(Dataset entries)
┌──
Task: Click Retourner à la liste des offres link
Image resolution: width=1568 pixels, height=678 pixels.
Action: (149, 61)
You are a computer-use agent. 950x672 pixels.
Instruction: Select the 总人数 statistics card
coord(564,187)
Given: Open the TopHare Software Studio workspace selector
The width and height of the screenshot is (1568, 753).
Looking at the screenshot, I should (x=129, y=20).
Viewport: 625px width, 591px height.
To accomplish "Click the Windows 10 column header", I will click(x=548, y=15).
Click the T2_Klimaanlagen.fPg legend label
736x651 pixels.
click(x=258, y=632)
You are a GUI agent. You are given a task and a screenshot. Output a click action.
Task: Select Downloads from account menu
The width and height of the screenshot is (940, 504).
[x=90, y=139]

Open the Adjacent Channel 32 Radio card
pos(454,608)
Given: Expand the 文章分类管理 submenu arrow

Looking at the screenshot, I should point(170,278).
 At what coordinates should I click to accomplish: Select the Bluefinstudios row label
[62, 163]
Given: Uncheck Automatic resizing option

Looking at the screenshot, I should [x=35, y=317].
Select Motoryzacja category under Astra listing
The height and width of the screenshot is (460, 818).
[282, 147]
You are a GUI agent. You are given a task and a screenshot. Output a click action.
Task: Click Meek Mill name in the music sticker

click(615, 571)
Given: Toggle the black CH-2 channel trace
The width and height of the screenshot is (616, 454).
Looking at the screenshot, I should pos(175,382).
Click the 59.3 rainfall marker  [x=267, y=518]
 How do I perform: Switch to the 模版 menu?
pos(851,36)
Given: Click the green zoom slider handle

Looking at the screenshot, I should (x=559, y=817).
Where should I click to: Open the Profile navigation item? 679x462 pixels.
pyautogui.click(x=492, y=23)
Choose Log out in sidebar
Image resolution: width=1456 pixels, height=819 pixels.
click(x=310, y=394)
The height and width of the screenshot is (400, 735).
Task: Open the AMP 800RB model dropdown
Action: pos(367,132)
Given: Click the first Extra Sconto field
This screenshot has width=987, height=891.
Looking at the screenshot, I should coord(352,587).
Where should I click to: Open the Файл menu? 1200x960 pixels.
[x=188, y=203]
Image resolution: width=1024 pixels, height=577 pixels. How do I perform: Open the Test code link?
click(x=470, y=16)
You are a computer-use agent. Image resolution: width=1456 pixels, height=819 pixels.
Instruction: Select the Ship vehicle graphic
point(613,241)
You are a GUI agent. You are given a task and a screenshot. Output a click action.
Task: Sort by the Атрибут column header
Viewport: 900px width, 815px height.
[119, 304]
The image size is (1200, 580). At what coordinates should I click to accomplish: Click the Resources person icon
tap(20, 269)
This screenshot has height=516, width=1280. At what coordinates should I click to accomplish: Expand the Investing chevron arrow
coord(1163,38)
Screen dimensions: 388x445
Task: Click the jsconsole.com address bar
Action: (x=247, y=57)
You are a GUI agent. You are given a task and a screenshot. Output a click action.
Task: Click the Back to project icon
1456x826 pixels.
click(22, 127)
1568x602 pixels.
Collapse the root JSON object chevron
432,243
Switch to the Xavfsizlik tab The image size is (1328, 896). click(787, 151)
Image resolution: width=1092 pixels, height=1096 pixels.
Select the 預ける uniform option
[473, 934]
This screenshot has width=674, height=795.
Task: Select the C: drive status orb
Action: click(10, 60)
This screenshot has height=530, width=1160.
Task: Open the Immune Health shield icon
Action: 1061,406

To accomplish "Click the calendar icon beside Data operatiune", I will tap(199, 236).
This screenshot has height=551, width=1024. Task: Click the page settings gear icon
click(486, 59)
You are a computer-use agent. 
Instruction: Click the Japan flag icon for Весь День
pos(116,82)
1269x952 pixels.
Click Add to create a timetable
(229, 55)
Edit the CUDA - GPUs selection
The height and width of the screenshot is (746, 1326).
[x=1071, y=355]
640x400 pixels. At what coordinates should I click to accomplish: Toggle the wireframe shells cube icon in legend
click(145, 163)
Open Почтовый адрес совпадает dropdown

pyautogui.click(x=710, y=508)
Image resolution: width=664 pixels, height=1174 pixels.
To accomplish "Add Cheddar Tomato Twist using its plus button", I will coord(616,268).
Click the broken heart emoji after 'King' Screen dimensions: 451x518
└──
What is needed
Pick out every line above that contains the word "Where" and copy those lines. Case matters.

Full response
Where should I click to: Open the Profile navigation item? 679x462 pixels.
Where should I click to: Open the Файл menu? 1200x960 pixels.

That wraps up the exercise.